There is no sample data. I just use this fake data set to make an example.


dat <- data.frame(id=1:4, 
                                    Start = c("02:50","02:55","03:15","03:25"),
                   End = c("03:10", "03:05", "03:20", "03:30"),
                   num_overlap = c(1,1,0,0),
                   time_overlap = c(10,10,0,0))


few things are not clear to me ,

of overlap is calculated : is this number by hour or minuts ,,

the time of overlap is it by minutes or hours
can you please provide more details on what you want to calculate ? .. and the result you want it to be shown in minutes or hours ... ?
thank you

Thank you for considering my question ! I appreciate.

Time of overlap is by minutes. For example, in my fake data, person A has start time 2:50 (means 02:50) and end time (03:10). A has an overlap with B: 2:55-3:05, and it's 10 minutes.

I input 02:50 in excel and excel returns 2:50. One more example could be: A has start time 15:10 and end time 15:30. B has start time 15:20 and end time 15:40. Thus there is an overlap and time of overlap is 10 minutes. Of course, there could be person C, D,E,,,, and there could be more than one overlap. The # of overlap is the number of overlap. If A has overlap with B and C, then # is 2. The time of overlap is the sum of these overlap time periods.

Dear Vitler

can you please share your excel formula which you are using so i can have a better understanding about it . :wink:

am still unable to figure out how the number of overlap was calculated in this example and the time of overlap .

thank you

Hi Nedallo, there is no formula in my excel fake data set. I just make some examples.

The number of overlap is counted. One time period is from 3 to 4, the other time period is from 3:30 to 4:30. So there is ONE overlap and the time of overlap is 30 minutes. Because both periods have one same time interval: 3:30 - 4.

This will be a pretty computation intensive task. You would basically split all episodes, such that there are no overlaps left.

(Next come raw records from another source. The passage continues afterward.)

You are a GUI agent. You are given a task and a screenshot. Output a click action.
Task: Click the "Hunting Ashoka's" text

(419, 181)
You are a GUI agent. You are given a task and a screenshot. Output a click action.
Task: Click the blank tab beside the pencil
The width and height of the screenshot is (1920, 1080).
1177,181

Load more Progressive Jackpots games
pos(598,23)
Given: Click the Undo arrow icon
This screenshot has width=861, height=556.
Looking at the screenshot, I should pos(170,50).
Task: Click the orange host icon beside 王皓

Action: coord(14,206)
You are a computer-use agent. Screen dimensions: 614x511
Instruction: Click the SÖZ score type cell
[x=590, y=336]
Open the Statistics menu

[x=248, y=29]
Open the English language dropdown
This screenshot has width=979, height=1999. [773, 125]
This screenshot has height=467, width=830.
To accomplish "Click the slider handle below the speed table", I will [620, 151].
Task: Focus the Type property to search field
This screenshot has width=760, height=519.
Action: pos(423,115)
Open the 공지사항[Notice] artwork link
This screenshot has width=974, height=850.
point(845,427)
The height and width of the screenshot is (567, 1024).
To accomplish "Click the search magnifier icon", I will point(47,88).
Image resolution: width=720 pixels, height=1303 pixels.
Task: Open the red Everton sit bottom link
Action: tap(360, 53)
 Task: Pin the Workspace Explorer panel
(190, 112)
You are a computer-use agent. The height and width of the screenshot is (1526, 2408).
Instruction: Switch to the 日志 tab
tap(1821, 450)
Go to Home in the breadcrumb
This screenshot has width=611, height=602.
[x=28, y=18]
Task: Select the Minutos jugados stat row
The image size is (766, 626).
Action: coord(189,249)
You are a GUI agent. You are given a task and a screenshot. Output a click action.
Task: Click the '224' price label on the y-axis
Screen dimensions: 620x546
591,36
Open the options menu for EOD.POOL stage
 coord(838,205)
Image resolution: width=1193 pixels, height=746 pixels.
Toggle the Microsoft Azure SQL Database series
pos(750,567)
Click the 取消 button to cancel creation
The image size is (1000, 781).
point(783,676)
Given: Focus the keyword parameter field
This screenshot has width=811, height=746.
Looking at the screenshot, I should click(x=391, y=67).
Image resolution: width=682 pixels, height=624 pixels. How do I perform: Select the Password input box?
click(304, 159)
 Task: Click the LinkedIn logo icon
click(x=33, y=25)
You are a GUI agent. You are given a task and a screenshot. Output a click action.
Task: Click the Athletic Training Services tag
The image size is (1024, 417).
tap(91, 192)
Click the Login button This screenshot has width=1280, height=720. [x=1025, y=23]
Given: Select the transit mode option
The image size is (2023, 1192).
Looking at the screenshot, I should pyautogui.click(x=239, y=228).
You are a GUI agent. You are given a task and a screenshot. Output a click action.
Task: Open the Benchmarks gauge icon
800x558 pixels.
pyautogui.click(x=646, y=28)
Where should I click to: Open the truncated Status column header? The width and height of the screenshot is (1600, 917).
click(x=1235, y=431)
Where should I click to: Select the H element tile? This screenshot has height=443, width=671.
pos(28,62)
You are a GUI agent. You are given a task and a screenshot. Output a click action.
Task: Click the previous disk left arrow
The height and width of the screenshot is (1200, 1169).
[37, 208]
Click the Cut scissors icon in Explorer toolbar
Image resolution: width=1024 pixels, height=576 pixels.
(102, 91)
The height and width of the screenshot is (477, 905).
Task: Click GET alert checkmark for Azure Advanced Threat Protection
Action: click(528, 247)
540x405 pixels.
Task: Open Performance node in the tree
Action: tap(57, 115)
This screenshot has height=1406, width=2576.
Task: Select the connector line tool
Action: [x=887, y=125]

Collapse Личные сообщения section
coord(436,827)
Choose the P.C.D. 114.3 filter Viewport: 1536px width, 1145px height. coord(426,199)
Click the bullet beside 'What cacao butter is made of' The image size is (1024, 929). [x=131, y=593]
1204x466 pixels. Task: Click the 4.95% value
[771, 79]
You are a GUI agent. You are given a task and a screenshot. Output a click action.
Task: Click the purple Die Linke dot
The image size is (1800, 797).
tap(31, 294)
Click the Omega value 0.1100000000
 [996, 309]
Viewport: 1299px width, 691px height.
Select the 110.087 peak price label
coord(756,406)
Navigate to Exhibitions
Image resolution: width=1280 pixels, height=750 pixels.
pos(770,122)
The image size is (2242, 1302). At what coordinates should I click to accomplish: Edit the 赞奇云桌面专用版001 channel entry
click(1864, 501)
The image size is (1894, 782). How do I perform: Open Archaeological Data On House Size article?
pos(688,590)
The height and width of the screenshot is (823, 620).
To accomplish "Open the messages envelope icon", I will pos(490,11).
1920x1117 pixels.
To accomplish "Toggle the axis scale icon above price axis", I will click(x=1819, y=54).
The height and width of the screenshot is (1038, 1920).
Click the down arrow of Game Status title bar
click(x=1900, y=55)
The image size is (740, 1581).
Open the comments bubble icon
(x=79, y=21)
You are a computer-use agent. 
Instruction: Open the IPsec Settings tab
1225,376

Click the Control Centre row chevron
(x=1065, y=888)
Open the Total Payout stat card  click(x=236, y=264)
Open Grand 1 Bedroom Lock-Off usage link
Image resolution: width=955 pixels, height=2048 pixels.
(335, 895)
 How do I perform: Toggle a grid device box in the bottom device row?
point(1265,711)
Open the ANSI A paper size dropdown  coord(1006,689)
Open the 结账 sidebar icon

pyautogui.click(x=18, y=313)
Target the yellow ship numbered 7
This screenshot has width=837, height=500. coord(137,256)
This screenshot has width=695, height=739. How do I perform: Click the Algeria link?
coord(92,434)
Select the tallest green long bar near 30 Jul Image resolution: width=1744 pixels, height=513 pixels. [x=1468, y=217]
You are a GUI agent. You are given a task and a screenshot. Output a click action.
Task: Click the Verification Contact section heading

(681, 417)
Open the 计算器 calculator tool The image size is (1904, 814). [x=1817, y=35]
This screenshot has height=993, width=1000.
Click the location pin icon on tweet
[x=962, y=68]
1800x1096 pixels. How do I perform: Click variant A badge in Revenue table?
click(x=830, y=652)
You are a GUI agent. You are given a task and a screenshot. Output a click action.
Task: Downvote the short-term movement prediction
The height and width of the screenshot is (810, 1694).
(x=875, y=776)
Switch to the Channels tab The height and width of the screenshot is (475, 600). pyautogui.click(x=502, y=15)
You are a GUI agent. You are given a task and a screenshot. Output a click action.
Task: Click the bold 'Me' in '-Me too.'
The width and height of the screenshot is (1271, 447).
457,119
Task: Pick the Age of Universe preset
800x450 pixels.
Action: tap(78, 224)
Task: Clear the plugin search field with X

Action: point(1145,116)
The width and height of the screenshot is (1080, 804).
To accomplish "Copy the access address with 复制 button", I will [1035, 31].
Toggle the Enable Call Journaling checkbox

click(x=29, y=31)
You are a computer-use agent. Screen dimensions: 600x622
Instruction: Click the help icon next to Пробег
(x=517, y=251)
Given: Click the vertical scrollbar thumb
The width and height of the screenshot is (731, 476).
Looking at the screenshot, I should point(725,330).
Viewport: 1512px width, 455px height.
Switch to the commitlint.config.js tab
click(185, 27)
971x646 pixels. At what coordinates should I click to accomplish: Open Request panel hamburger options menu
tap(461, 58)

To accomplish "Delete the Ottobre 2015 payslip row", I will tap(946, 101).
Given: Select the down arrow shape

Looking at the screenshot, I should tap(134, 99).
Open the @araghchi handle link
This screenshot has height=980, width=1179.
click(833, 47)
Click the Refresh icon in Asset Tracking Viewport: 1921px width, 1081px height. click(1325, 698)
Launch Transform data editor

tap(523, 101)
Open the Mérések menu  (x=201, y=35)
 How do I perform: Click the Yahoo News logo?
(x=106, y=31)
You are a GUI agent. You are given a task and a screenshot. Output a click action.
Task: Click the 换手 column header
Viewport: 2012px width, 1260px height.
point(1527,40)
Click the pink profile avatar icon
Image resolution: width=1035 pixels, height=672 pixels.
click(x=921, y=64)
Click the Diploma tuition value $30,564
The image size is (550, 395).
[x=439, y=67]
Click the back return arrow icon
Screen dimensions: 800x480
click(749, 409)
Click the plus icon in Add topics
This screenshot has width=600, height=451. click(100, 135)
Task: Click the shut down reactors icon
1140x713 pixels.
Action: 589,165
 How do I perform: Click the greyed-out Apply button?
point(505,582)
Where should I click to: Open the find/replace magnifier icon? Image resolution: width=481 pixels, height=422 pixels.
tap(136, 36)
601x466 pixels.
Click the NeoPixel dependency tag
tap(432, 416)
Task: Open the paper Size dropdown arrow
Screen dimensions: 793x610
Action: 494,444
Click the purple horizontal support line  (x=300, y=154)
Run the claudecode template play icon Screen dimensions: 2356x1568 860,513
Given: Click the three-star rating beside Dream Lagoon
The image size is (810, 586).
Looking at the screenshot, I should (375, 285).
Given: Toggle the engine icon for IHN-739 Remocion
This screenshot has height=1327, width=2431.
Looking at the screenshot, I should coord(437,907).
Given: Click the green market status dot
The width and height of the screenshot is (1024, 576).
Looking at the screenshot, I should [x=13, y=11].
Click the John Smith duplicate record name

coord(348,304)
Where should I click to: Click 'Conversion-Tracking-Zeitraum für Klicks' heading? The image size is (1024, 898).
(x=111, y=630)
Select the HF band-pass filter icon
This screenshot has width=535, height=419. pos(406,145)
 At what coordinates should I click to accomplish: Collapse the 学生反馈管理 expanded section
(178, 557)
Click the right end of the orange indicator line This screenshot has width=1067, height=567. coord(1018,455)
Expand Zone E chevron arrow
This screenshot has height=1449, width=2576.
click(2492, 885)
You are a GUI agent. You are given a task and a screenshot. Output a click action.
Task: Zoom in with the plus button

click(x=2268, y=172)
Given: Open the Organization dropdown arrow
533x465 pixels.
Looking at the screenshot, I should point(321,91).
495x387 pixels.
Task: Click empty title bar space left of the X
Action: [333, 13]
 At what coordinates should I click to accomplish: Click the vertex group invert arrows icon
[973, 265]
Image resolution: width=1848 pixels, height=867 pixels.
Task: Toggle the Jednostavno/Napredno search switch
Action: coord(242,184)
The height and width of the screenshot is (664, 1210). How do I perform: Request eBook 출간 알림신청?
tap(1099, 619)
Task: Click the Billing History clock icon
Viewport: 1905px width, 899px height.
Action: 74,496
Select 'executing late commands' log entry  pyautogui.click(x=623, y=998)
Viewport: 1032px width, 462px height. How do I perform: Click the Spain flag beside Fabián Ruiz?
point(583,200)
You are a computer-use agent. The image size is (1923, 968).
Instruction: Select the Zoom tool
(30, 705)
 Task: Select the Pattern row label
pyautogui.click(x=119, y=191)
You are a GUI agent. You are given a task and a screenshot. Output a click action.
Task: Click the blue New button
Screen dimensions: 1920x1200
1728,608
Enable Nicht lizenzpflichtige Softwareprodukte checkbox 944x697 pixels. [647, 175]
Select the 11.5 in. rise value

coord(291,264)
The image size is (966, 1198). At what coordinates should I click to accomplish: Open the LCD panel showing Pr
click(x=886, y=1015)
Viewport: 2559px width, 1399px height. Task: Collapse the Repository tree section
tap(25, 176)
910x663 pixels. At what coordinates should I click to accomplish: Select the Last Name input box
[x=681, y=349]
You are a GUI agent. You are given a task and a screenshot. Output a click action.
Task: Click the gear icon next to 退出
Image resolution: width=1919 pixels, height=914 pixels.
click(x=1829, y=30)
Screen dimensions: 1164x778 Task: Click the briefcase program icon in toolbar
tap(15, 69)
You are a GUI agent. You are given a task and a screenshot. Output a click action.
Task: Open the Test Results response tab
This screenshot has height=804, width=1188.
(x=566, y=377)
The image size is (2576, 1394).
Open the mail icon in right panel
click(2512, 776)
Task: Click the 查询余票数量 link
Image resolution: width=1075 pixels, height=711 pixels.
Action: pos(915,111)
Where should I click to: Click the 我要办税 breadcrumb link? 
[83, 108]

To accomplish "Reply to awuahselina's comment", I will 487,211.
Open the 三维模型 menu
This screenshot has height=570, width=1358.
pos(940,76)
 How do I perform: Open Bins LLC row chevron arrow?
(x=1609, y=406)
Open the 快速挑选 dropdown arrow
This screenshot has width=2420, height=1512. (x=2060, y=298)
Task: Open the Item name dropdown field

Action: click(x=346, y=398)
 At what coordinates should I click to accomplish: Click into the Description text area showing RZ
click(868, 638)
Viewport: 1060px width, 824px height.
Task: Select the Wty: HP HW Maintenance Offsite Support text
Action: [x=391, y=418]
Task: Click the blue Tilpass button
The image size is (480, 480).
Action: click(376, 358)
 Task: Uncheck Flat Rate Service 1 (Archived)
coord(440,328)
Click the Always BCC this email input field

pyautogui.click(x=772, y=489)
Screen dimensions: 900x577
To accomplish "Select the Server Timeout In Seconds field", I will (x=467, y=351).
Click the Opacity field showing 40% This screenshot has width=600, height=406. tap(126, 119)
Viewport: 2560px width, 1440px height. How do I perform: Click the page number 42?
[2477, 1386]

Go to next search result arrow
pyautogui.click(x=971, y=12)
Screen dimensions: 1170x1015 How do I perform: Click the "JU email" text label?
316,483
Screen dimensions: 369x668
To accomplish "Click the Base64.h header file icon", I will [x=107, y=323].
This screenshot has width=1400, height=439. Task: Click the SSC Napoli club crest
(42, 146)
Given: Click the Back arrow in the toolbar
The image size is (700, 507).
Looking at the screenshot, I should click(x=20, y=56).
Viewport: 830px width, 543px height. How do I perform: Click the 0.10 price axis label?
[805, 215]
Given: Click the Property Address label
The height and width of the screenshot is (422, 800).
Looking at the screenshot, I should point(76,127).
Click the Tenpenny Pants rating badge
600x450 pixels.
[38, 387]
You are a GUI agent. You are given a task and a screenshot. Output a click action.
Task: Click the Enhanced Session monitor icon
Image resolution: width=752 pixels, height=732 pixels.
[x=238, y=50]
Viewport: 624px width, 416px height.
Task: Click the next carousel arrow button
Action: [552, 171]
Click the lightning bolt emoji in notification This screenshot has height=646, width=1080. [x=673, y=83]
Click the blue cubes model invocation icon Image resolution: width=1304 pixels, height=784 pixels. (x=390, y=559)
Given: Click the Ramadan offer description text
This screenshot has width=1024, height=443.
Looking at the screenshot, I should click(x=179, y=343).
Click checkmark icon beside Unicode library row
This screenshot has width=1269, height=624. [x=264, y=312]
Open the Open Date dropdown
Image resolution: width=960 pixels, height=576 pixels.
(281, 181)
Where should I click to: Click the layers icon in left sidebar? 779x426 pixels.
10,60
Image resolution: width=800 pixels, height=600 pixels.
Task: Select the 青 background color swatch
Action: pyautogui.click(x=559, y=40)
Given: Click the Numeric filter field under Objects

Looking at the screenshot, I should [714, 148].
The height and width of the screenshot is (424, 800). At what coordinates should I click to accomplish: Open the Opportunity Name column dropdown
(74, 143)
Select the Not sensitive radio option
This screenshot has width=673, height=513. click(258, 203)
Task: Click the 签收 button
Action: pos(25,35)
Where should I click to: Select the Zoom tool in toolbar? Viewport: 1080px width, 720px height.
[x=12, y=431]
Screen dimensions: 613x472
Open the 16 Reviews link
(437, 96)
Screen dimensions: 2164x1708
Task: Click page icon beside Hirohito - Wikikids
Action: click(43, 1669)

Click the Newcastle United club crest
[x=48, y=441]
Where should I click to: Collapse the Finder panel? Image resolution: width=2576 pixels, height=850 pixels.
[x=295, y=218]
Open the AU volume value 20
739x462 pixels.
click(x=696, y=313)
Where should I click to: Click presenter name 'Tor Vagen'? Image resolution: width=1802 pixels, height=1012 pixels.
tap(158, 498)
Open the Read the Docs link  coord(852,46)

This can be done by duplicating each overlapping row after sorting for start and end time and then adjusting.

In your example you would make a larger dataset, namely with A duplicated twice, adjusting the time of A1 to actual start up to beginning of B, then A2 congruent to B and lastly A3 beginning with end of B up to the actual end.

After that is done, you have to identify congruent intervals and flag them, then calculate durations of those intervals.

In the last step you would collapse the data back to actual start and end, but summing all count flags and durations to one value.

Since you could have infinitely many overlapping intervals, depending on the number of persons you have, you will have to think about a lot of cases which could break the above thoughts. You will also need a lot of flags to find out, which intervals overlap in what way, since there are four possibilities you have to account for.

So it is definitely possible, but really not trivial and potentially problematic regarding computational resources, given the possible infinitely many overlaps.